How are Kubernetes and Rancher related? Here are the basics developers need to know about Kubernetes and Rancher and how they can ultimately work together.

Many developers who are new to cloud-native development aren't sure of the difference between Kubernetes and Rancher. Do they need to choose one over the other? The truth is the two technologies are complementary -- not competitive -- and actual intersections between Kubernetes and Rancher are few and far between.

Kubernetes is a container orchestration technology. And Rancher is a technology for managing Kubernetes clusters. Let's explore this difference.

Kubernetes overview

Kubernetes is a container orchestration technology created by Google as the Borg project. Google donated Kubernetes to the Cloud Native Computing Foundation, where it resides today.

Kubernetes is a framework that allows a distributed application to run Docker containers on many virtual or physical computers in a controlled manner.

The basic organizational unit in Kubernetes is the cluster. A cluster will consist of a number of physical or virtual machines. A Kubernetes cluster will have its own set of users, administrators, namespaces, storage resources and security settings. The cluster is the entity in which your distributed microservices-based applications will run.

Rancher and Kubernetes clusters

Rancher is a technology for organizing and managing a number of Kubernetes clusters, as seen in the illustration below.

Rancher and Kubernetes clusters
Figure 1. Rancher and Kubernetes are complementary technologies for cluster management at scale.

It's not unusual for a company to run a host of Kubernetes clusters. And each cluster will have special configuration and access-control settings.

For example, one cluster might be accessible only to the accounting department, while another might be dedicated to the manufacturing department. When a company is managing only a handful of clusters, configuring access to a cluster can be done manually.

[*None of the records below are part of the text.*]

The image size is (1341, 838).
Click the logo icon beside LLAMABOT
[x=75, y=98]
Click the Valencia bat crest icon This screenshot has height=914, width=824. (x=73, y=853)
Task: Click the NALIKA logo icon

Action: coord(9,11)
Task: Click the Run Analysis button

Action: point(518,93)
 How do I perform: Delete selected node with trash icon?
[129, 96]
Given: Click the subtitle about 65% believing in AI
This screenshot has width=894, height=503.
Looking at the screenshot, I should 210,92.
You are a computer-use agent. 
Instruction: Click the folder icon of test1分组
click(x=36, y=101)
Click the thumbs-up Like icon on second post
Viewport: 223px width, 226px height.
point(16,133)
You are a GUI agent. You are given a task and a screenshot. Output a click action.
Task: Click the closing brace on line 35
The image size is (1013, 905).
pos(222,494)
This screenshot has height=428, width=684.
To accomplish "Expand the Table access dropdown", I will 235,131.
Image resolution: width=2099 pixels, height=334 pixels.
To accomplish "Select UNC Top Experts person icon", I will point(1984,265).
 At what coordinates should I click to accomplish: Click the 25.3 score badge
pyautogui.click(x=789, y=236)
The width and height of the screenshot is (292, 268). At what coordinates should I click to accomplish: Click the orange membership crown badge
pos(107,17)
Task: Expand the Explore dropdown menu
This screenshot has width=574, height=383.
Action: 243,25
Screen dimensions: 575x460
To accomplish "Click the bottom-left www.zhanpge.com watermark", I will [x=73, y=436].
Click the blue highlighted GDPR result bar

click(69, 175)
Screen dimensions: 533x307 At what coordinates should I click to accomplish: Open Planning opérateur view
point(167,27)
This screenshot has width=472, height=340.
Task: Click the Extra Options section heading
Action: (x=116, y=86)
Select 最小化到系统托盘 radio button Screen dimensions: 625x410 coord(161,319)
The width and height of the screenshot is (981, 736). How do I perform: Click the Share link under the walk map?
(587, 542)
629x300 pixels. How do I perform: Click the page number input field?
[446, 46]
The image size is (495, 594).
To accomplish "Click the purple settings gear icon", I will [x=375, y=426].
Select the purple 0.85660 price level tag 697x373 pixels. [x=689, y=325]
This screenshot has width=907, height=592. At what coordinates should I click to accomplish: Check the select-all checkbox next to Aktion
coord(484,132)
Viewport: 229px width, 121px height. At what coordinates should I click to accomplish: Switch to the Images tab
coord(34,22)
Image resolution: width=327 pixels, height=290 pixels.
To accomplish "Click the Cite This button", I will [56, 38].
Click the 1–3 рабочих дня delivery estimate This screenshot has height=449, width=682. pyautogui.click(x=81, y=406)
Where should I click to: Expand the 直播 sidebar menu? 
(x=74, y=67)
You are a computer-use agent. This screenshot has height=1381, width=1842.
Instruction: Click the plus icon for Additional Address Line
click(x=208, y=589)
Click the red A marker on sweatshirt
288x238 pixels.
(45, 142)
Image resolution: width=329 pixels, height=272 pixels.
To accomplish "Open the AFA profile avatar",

But if a larger enterprise has hundreds of Kubernetes clusters, this requires a more streamlined approach to cluster management.

This is where Rancher comes into play. With its management UI, users can make broad changes to a cluster or a group of clusters from a central location.

Kubernetes cluster
Figure 2. A Kubernetes cluster consists of many virtual or real machines.

For example, imagine that an employee has left your company and you need to revoke that employee's access to a particular cluster. One way to do it is through manual manipulation of the Kubernetes cluster. Manual manipulation is reasonable if the departed employee's access permissions apply to only a single cluster. If the employee has access to 10 clusters, an admin needs to fiddle with 10 clusters.

However, the admin could instead use Rancher to remove the user from all relevant clusters at once. Not only will the administrative process take less time, it will also be done with greater accuracy. Human intervention always runs the risk of causing human error. Rancher reduces the risk of human error.

The difference between Kubernetes and Rancher is that Kubernetes is a technology for managing containers organized under a cluster of virtual or physical machines. Rancher is a technology for managing Kubernetes clusters en masse. Both of these tools are important considerations for any organization building a cloud-native, DevOps technology stack.